Any info or suggestions would be greatly appreciated.


----------



## MaysEffect (Aug 18, 2013)

I don't have a forsure answer but I suggest you buy a caliper bracket from ecs tuning for the mk5-7 gti and check if those fit before going deep into pocket for the RS kit. If the bracket doesn't fit just return it and try something else.

Also the RS kit isn't the best option for the price. They are a bit oversized and don't have alot of rotor options should you need to replace them. So unless you are getting a good deal on them your money would be better spent on another kit.


----------



## spartiati (May 19, 2008)

I'll help out a local dubber...


Epytec has what you need.

http://www.epytec.de/4344/vw-golf-4...udi-tt-bremsanlage-bremssattel-adapter-370x32


http://www.epytec.de/3131/vw-golf-4...s-rs3-audi-tt-bremsanlage-bremssattel-adapter


http://www.epytec.de/bremsentechnik...hinterachse-310x22-310x22-bremsscheibe?c=1816


You can run the ttrs caliper with the r32 rotors or have the ttrs rotors redrilled to 5x100 and run those. I've been through many front brake setups on my car and personally think my current setup is the best balanced. I'm running R32 rotors with 996 turbo calipers up front with phaeton 310mm rotors in the rear. The rear made a nice difference in how the car feels when you are hard on the brakes. This setup fits under 17" wheels and is more than enough for I'd say 500whp at the track with appropriate pads. The ttrs rotors would need 19's and add significant amount of weight to the entire rotating assembly.


----------



## StateSideS3 (Apr 13, 2007)

spartiati said:


> I'll help out a local dubber...
> 
> 
> Epytec has what you need.
> ...


Thanks for the input. 

I currently have the Tarox B30 6 piston setup up front. I was justing looking to see about running the TTRS for a more OEM plus look. I dont really have anything negative to say about them. And the rotor design is very different. 

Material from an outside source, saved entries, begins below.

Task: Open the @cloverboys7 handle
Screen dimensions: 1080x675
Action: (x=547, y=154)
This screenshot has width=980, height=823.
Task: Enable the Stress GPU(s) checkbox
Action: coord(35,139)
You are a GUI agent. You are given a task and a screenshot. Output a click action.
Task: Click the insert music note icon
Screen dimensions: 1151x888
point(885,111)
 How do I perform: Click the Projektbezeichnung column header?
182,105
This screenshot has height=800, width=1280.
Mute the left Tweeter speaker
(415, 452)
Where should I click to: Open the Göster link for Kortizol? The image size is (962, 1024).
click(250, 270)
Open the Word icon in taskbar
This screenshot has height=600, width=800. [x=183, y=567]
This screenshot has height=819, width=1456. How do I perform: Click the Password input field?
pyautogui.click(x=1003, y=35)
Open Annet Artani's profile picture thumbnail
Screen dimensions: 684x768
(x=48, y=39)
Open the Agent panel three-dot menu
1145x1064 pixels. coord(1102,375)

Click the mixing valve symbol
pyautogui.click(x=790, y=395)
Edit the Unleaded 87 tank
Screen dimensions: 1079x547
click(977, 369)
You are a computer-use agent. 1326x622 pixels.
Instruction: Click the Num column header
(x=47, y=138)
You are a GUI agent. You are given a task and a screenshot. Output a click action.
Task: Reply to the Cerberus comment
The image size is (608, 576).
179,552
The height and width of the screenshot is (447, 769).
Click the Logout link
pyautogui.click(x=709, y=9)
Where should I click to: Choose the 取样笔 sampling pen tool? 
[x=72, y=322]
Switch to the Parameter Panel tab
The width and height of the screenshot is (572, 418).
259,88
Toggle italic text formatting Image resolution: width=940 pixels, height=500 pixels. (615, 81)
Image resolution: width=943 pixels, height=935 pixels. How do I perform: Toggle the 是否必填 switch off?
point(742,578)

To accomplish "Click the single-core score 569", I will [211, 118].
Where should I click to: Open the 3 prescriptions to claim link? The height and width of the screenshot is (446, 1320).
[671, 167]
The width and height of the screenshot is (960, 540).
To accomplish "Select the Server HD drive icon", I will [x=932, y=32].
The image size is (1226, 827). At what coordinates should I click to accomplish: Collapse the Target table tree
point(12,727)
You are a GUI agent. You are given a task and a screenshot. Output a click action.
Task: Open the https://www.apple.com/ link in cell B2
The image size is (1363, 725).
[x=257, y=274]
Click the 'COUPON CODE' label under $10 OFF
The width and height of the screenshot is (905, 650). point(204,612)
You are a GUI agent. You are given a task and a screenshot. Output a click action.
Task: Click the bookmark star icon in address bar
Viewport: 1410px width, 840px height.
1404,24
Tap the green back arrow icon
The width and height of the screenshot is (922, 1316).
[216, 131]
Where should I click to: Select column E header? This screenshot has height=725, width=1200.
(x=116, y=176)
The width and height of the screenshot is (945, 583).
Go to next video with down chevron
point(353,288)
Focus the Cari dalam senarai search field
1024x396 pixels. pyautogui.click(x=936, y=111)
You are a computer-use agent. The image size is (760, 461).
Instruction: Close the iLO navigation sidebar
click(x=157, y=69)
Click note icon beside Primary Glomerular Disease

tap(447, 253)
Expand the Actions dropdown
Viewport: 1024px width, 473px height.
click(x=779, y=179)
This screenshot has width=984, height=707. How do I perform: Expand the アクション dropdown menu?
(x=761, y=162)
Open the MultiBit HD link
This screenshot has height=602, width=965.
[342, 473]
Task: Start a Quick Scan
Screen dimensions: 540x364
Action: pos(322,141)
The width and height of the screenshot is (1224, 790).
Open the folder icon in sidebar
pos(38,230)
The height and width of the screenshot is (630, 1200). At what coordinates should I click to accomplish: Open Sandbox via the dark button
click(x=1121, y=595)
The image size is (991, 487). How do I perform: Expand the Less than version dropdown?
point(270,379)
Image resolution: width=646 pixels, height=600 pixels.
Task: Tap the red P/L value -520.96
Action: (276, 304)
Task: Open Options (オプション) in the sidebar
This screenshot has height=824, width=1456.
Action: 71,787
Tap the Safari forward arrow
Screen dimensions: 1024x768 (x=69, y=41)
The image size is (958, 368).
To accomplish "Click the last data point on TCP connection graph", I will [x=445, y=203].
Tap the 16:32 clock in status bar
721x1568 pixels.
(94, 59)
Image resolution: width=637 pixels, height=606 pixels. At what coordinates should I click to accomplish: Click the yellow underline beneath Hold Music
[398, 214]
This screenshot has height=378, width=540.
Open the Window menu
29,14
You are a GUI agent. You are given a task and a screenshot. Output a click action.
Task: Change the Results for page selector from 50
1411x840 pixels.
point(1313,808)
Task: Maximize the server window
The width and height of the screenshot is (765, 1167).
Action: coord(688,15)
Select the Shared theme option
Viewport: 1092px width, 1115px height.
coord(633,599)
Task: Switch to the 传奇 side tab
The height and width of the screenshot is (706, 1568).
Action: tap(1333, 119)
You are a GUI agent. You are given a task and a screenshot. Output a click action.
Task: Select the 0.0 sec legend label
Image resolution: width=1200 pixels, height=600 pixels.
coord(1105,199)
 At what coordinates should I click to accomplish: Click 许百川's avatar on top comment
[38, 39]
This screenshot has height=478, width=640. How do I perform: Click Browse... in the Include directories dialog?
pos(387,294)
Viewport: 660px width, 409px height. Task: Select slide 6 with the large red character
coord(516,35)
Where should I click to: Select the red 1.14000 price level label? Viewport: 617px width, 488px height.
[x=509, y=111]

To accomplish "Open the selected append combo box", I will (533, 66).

Extremely interested in your rear setup. Ive been looking for something to upgrade to in the rear. 
Can you post some pictures and where/how to get the rear carriers and setup to work. 

Thanks!


----------



## MaysEffect (Aug 18, 2013)

*kits/ adapters*

here are a few companies that i've notice deal with kits and adapters

http://www.compbrake.com/

http://www.usrallyteam.com/index.php?main_page=index&cPath=188

https://jhmotorsports.com/shop/catalog/advanced_search_result.php?keywords=brake&x=0&y=0 - everything brake related

http://automobiledayspa.storenvy.com/products - search for mk4 or brake kits

http://www.creationsmotorsport.com/products-by-category.php?main=5&catID=170 - Porche adapters :thumbup:

You can find a lot of OEM part numbers here - http://teilecar.com/?calipers,56 ...most of the products include part numbers in the description and you can search ECStuning or google to find the part and its subsequent adapters and rotors.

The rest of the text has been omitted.